UN report finds build-up o greenhouse gases hit new record despite lockdowns

Concentrations of greenhouse gases in the Earth’s atmosphere hit a record high this year, a United Nations report showed today, as an economic slowdown amid the coronavirus pandemic had little long-term effect.

The sharp, but short, dip in emissions earlier this year represented only a blip in the build-up of climate-warming carbon dioxide.

“Greenhouse gas concentrations, which are already at their highest levels in three million years, have continued to rise, said Professor Petteri Taalas, head of the World Meteorological Organisation (WMO), a UN agency based in Geneva.

Reuters Newsagency reports while daily emissions fell in April to just 17 per cent relative to the previous year, those levels were still on par with 2006 emissions, underlining how much global emissions have grown over the past 15 years.

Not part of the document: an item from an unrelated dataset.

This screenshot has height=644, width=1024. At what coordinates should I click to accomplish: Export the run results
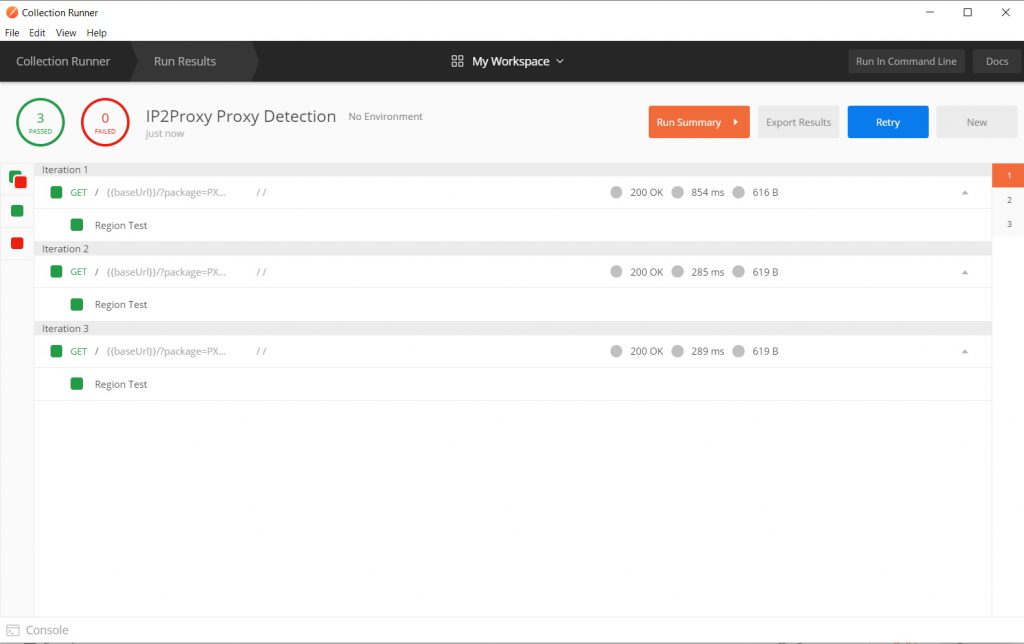click(798, 121)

And in June, as factories and offices reopened, emissions were back up to within fiver per cent of 2019 levels, according to the report by several UN agencies.

Even if 2020 emissions are lower than last year’s output by up to seven per cent, as expected, what is released will still contribute to the long-term concentration built up since the beginning of the industrial era.

Presenting the latest data on emissions, global temperatures and climate impacts on Earth’s oceans and frozen regions, the report showed that atmospheric concentrations of CO2 hit 414.38 parts per million (ppm) in July, compared with 411.74ppm a year earlier.

Scientists say they consider 350ppm, breached in 1988, a safe limit.

As CO2 levels have increased, global temperatures have also risen by about 1.1 degrees Celsius over preindustrial levels.

Scientists says a temperature rise beyond 1.5°C or 2.0°C will lead to far worse impacts from climate change across the world, including droughts, strong storms and extreme sea level rise.

“We are really only adapted and able to deal with a very small range of possible weather,” Dr Friederike Otto, a climate scientist at the Oxford University, told Reuters.

“Even if this is just perturbed a little bit, we come very quickly to the edges of what we as societies can deal with.”

The report detailed how climate change is expected to put hundred of millions more people at risk of flooding.

Access to fresh water is also projected to worsen.

The number of people living in water-scarce areas by mid-century is now estimated to reach up to 3.2 billion, up from the previous estimate of about 1.9 billion.

“It is those who are the most vulnerable in society who are hit the first,” Dr Otto said.